◆ Problemi da risolvere
(a) Per favore, ricopia testualmente dall'estratto selezionato tutto ciò che va da "Dietro l’apparente facilità" fino a "più a generare.".
(b) Secondo l'estratto selezionato, che cosa si può usare per creare regole basate sulla presenza percepita in casa?

◆ Estratto selezionato
=====

Dietro l’apparente facilità d’uso si nasconde un cambiamento strategico radicale: Google sta lentamente smantellando Google Assistant, migrando le sue funzionalità sotto l’ombrello più ambizioso di Gemini. Il che ha senso se l’obiettivo non è solo rispondere, ma anticipare. E per anticipare serve una mole di dati che la semplice voce non basta più a generare.
Nel frattempo, le automazioni diventano più intelligenti, ma anche più esigenti. Ora puoi creare regole basate sulla presenza percepita in casa, utilizzando la posizione del tuo telefono o i sensori Soli integrati nei dispositivi Nest. È la casa che “sa” se ci sei. Il che è fantastico, a meno che tu non sia uno di quelli che preferisce mantenere un minimo di privacy. La tua assenza non è più solo un dato: è un input, un innesco, un parametro.
La vera novità, quella sottovalutata, è l’integrazione piena di Nest Protect nell’app Home. Finalmente non serve più un’app separata per sapere se stai morendo asfissiato. Tutto è centralizzato. Tutto è “più facile”. E intanto Google ti offre una dashboard che ti avvisa in tempo reale se c’è fumo, se la CO2 sta salendo, e ti permette perfino di silenziare l’allarme — sempre che tu abbia accesso all’app, ovviamente. Un potere rassicurante, ma anche un vincolo: tutto passa dall’interfaccia. E se il server va giù?

=====

◆ Materiale fornito
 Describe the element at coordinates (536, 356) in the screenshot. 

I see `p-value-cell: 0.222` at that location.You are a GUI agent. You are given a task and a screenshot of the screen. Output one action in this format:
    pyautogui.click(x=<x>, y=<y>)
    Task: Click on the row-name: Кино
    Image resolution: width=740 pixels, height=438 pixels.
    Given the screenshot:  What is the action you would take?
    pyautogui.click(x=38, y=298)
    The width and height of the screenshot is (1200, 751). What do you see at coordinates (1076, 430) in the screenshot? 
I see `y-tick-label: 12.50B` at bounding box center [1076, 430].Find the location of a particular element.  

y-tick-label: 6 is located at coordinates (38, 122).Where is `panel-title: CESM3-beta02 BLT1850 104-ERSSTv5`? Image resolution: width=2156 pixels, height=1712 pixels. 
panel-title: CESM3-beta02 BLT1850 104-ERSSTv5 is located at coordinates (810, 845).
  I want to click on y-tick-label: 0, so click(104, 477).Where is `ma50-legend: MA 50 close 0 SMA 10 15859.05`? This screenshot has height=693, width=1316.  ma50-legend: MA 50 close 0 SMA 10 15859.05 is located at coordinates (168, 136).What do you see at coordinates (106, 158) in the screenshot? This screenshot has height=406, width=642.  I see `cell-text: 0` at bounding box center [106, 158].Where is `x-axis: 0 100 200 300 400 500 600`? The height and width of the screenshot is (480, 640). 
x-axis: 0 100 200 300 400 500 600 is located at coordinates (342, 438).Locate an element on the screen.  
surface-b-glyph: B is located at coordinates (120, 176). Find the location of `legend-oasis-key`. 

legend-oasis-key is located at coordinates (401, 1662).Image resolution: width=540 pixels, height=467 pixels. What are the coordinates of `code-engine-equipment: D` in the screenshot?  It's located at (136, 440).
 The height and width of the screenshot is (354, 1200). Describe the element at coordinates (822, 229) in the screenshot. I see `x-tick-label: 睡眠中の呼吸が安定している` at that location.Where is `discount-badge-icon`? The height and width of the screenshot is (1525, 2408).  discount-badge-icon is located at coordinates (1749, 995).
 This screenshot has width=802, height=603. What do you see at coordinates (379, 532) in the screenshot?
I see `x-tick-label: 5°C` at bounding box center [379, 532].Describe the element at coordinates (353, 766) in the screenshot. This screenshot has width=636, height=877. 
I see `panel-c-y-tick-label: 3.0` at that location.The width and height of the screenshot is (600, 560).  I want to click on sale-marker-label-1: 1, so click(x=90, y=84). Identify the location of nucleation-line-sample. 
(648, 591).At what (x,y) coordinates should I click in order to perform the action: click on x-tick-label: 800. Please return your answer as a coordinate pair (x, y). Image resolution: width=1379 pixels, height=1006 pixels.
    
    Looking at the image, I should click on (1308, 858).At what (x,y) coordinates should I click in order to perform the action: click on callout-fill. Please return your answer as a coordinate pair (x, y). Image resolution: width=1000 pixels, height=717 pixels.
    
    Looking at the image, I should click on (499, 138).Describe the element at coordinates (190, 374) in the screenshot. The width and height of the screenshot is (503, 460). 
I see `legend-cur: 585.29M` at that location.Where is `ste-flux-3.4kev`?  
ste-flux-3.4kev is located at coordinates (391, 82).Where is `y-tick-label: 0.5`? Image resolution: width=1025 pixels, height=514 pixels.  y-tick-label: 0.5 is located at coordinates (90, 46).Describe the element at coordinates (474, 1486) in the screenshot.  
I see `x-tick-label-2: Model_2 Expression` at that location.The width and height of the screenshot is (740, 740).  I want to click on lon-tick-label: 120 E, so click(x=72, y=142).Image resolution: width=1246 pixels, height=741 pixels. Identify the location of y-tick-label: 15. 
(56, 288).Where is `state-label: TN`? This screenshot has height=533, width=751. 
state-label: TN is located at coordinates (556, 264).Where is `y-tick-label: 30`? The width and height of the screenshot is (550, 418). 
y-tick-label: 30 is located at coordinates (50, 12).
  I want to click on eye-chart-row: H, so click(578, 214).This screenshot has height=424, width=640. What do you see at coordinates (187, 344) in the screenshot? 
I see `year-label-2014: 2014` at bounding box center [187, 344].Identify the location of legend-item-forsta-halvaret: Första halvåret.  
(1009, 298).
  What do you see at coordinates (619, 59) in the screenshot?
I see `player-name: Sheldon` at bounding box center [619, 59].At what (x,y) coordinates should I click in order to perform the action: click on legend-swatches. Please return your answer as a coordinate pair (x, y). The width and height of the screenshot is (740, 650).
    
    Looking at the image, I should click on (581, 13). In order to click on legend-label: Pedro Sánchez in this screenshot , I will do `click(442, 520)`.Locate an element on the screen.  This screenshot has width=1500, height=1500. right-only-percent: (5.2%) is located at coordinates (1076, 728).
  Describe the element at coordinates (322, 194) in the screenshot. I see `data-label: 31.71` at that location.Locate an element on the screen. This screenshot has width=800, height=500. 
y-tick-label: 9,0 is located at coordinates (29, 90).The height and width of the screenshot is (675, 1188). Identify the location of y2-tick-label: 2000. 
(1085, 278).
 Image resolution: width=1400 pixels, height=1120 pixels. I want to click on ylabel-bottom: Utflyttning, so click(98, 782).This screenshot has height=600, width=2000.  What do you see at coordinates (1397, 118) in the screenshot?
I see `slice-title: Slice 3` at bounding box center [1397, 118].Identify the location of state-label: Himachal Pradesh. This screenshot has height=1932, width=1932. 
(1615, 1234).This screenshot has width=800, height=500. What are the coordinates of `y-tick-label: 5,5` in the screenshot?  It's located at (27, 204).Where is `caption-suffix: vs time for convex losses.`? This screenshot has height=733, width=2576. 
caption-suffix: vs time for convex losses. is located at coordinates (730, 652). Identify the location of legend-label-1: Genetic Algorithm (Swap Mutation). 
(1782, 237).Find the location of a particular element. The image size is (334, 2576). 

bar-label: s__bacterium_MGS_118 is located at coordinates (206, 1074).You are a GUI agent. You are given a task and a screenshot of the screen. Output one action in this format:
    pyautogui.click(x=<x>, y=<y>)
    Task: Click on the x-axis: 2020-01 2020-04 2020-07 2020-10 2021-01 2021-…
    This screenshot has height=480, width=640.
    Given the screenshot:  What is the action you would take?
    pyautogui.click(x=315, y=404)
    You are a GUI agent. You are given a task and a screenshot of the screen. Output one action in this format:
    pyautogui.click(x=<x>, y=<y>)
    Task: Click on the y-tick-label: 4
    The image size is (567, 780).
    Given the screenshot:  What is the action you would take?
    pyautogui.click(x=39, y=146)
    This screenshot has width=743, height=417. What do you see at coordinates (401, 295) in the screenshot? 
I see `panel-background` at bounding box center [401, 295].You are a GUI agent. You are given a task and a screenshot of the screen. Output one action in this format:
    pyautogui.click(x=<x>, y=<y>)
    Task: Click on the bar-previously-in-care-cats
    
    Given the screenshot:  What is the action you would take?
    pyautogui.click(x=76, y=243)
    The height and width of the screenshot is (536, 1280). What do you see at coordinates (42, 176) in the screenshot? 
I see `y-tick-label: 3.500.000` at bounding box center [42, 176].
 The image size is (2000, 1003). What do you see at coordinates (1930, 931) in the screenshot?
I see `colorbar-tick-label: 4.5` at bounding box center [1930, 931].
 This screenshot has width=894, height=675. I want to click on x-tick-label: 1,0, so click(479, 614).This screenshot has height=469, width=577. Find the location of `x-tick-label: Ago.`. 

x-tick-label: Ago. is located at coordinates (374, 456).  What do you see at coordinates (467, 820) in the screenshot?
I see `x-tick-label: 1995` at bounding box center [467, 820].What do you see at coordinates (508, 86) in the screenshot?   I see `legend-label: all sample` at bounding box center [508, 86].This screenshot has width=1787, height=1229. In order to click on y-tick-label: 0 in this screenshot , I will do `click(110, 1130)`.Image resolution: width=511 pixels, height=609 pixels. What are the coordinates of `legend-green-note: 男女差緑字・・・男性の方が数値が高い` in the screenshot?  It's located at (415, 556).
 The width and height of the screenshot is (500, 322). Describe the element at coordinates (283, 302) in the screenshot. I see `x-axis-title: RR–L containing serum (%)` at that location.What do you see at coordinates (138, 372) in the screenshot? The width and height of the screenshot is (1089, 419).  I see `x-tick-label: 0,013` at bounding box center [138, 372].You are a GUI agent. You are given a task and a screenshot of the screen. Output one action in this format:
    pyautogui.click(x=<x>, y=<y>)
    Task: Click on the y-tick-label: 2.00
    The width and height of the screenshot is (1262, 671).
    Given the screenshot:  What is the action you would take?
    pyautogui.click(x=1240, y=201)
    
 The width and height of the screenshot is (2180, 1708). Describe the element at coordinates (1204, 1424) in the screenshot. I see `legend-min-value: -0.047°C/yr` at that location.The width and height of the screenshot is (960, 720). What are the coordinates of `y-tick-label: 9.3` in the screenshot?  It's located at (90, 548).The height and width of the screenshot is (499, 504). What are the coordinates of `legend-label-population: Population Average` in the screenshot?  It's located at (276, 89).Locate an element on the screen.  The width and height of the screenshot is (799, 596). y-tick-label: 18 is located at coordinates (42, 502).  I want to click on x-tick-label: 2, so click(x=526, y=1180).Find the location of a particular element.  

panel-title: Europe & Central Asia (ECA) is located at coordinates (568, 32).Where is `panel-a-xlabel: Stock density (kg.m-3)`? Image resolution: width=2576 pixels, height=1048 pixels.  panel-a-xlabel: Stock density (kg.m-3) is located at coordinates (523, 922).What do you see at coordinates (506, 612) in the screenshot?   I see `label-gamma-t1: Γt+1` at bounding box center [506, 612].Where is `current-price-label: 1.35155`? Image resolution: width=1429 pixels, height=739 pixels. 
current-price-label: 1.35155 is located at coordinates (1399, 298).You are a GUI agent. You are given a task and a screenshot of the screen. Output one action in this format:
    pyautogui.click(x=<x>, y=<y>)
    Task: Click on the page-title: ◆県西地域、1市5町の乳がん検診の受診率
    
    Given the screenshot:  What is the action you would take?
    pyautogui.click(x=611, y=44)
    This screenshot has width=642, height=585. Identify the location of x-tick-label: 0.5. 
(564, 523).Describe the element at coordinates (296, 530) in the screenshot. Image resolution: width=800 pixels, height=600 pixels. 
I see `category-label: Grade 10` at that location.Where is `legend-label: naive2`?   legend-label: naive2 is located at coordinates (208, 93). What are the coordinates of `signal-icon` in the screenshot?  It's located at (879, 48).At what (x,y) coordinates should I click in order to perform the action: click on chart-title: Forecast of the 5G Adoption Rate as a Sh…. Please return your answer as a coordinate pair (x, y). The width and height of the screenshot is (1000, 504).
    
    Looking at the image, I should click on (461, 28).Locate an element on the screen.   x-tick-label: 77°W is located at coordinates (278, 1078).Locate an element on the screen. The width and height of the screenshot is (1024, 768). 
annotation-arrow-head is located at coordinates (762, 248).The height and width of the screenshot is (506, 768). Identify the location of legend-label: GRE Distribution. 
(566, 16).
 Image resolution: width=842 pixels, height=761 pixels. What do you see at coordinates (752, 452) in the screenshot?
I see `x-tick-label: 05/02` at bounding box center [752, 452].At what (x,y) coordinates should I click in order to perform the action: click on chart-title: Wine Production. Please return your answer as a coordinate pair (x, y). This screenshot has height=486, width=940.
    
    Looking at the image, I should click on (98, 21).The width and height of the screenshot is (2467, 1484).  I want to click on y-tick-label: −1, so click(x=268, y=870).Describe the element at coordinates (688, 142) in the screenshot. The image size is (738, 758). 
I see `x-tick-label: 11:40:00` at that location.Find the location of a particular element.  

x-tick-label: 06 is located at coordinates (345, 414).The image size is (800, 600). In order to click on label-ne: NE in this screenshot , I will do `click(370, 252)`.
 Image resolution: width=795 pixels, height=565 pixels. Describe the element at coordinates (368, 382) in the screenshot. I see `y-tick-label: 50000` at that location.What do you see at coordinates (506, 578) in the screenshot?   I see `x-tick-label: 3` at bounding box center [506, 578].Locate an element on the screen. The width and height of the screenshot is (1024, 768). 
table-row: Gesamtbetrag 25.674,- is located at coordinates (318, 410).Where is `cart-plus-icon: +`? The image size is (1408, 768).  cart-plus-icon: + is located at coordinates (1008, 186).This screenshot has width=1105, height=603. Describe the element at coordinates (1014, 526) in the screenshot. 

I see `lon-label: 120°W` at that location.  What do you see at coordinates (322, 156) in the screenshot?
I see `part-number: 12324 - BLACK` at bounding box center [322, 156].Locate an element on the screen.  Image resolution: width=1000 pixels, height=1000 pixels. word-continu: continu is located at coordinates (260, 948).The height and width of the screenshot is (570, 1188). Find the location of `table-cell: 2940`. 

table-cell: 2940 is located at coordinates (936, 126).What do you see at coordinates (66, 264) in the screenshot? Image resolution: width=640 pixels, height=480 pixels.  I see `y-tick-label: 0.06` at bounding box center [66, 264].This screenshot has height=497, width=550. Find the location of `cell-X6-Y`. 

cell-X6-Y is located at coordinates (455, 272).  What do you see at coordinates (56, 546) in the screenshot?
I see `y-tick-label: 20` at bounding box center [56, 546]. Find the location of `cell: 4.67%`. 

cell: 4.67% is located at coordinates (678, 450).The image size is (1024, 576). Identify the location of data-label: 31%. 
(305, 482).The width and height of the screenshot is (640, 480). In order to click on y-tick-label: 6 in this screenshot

=====

◆ Risposte ai problemi
(a)
Dietro l’apparente facilità d’uso si nasconde un cambiamento strategico radicale: Google sta lentamente smantellando Google Assistant, migrando le sue funzionalità sotto l’ombrello più ambizioso di Gemini. Il che ha senso se l’obiettivo non è solo rispondere, ma anticipare. E per anticipare serve una mole di dati che la semplice voce non basta più a generare.

(b) La posizione del telefono oppure i sensori Soli integrati nei dispositivi Nest.